Transactional Analysis, a branch of radical psychiatry, examines how people follow life scripts determined from birth. Unconsciously, parents want their children to be either winners or losers, and in different ways they try to encourage this in the child, often with the opposite effect. The script is based on the parents expectations of their child, and how the child interprets the treatment they receive from their parents. ‘Each person has a…preconscious life plan or script by which he structures longer periods of time – months, years, or his whole life…’[57]. By this, Eric Berne, an American psychiatrist and the creator of Transactional Analysis, infers that when the child is grown up, they have the choice to change their script through script analysis – questioning and testing. This theory is similar to that of psychologist, Kelly, who takes a phenomenological approach. He believes that ‘…we put our own interpretation on the world of events…’[58] Kelly describes people as ‘…scientists in their everyday experiences and activities…’ and believes that ‘…we develop theories about what’s really happening.’[59] From the theories, a hypothesis is developed and tested, ‘…in this sense, behaviour is…the experiment… The outcome…will determine…subsequent behavioural experiments.’[60] These two theories can be applied to prostitution. It has been established that most women in prostitution have suffered childhood sexual and physical abuse. The way in which the childhood abuse, and other circumstances and events, which are all part of a life-script, are interpreted, tested and handled by an individual will determine their behaviour.

Conclusion

The prostitution business is unique in many ways. It is a business in which a woman can earn a substantial amount of money in a reasonably short period of time, and it is a business in which females earn more than their male counterparts. It is clear from the research undertaken, that most women who work as prostitutes have suffered childhood sexual and physical abuse. Financial reasons are the primary motivation for working in prostitution, whether that be to support a drug habit, provide for their children, clear a debt, or pay for their education. It is evident that working as a prostitute can have a detrimental effect psychologically. It negatively affects relationships with men. It can make relationships with family strained, and within wider society, women in prostitution can feel separate and isolated.

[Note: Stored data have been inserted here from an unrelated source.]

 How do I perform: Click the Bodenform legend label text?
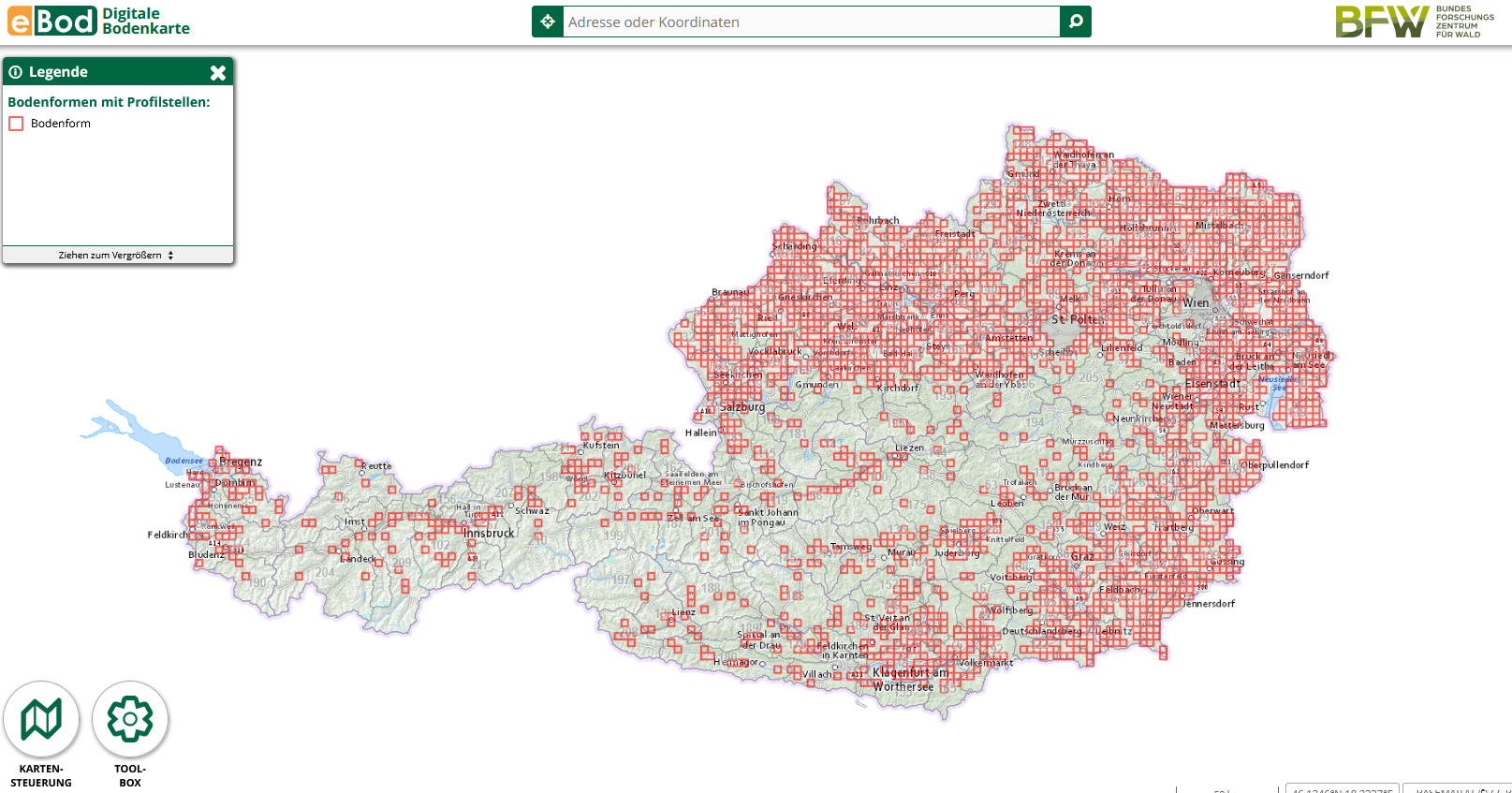point(61,124)
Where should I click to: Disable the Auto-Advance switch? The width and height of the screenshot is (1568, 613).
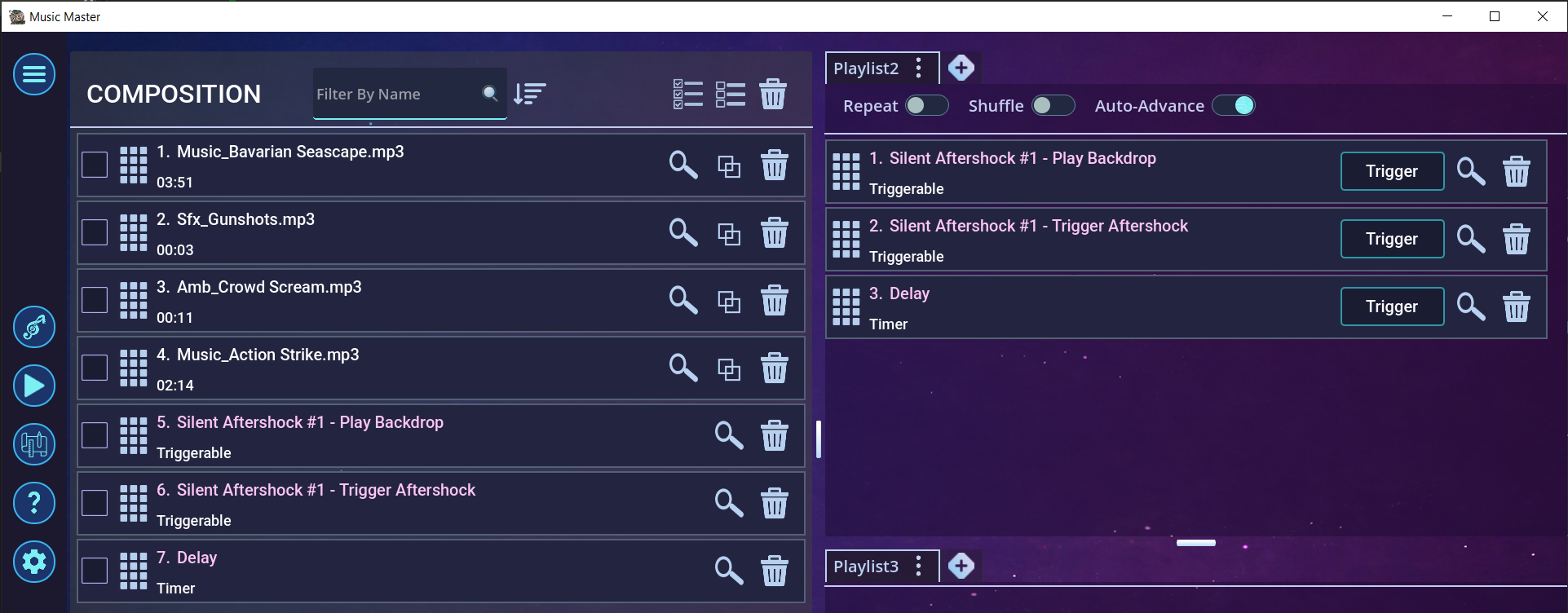pos(1233,106)
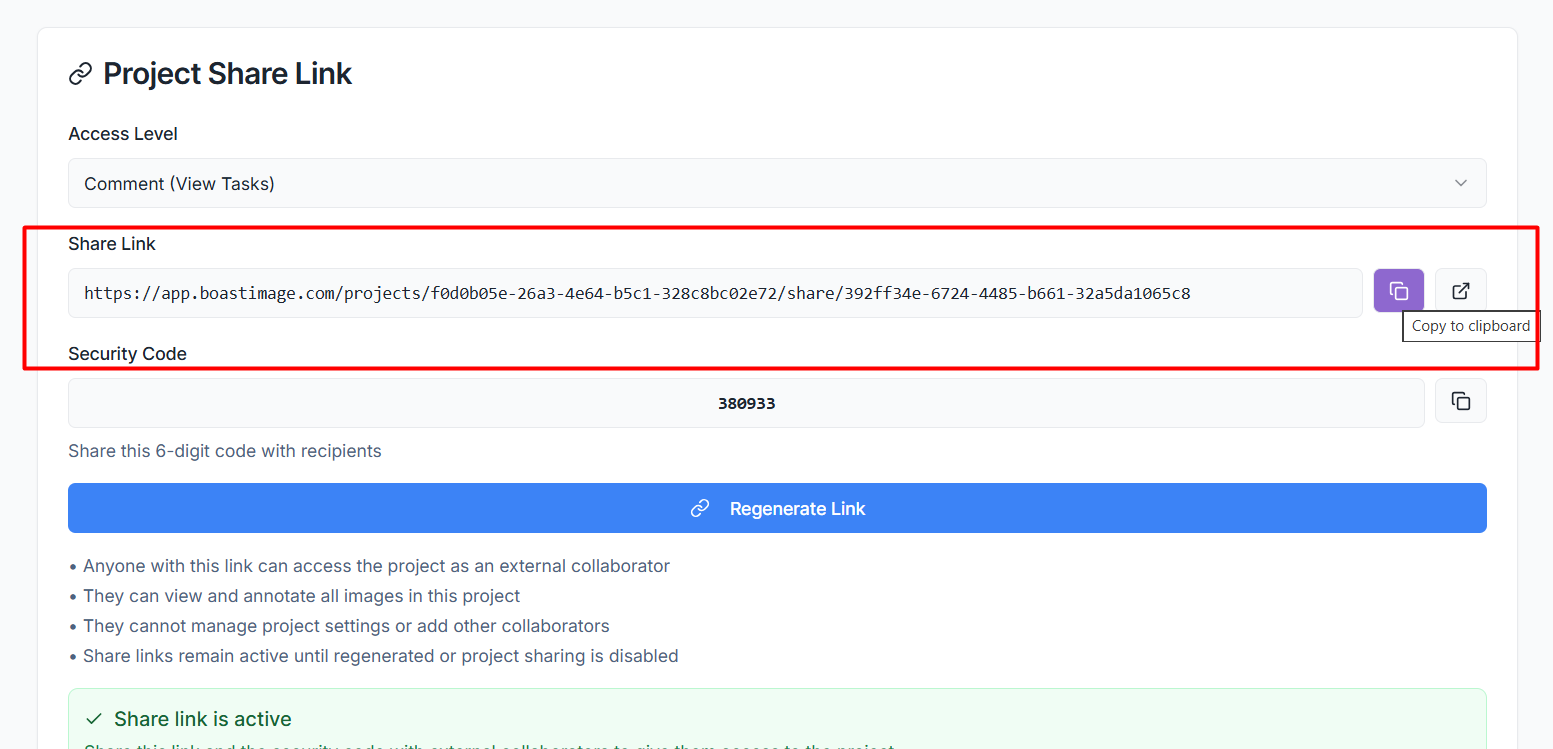The width and height of the screenshot is (1553, 749).
Task: Click the chevron arrow in Access Level
Action: tap(1460, 184)
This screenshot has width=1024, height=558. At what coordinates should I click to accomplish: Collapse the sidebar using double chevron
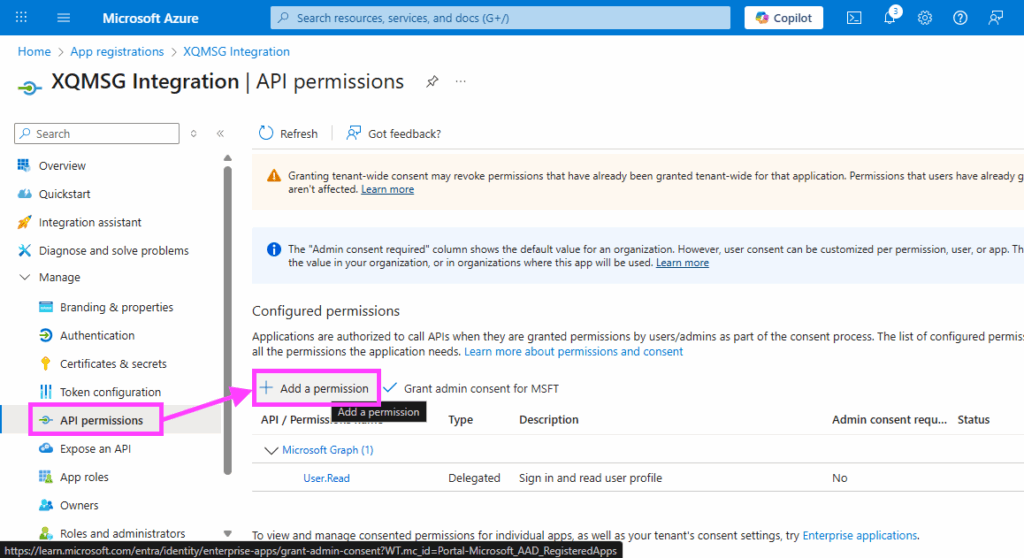coord(220,133)
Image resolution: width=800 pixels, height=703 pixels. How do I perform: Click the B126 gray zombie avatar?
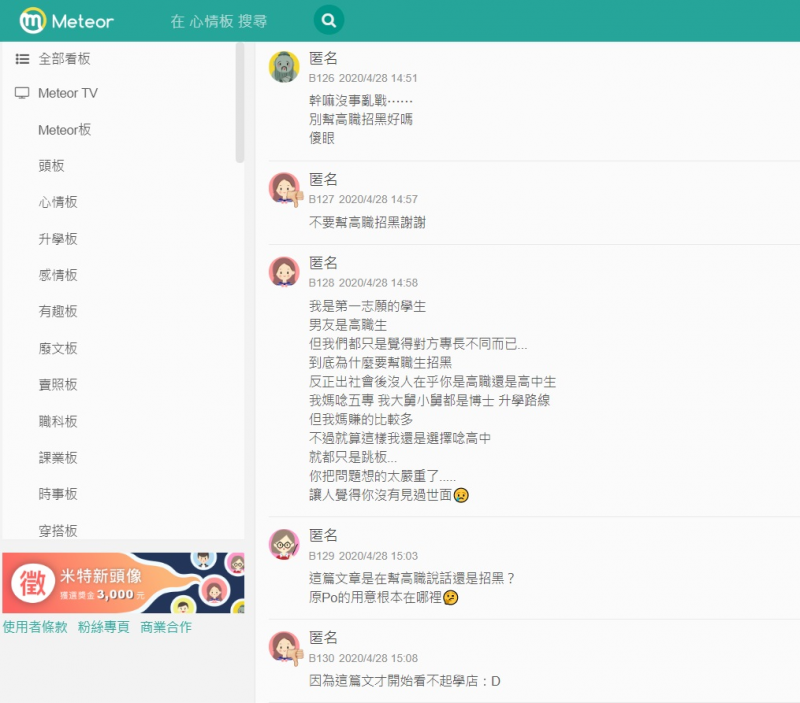pyautogui.click(x=285, y=66)
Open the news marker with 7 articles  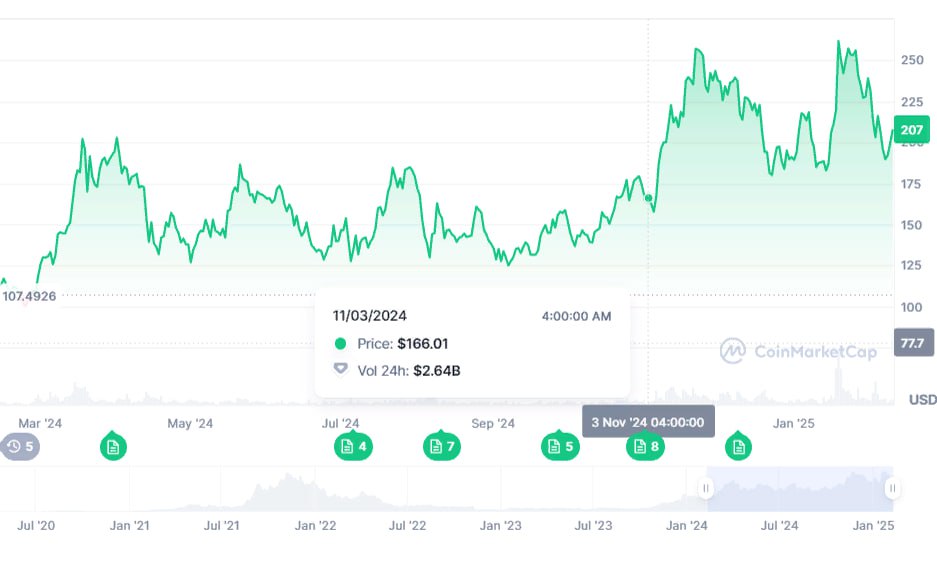click(x=442, y=446)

In ancient times, the sacred whore was the only female within society who was not dependent on one man, and she was respected for her high calling as a prostitute. This pagan ideology does not fit into a patriarchal society. Hence, British society, among others, has taken a place on a moral high ground from where they oppress and exploit the prostitute by passing laws that relieve her of some of her income in the form of fines, whilst still making her readily available to relieve others sexually. Most societies within the world, including the British, have adopted a double standard toward sex, which is enforced on its members with the furtherance of laws, which persecute the prostitute and accommodate the client. Yet prostitution, within society, is a form of deviant behaviour for both the purveyor and the purchaser of sex. Prostitution is a business, and as such, there has to be sufficient demand for the business to exist. This demand is created by a significant number of the male members of society, many of whom outwardly condemn the supply of prostitutes, whilst in private indulge in the very same.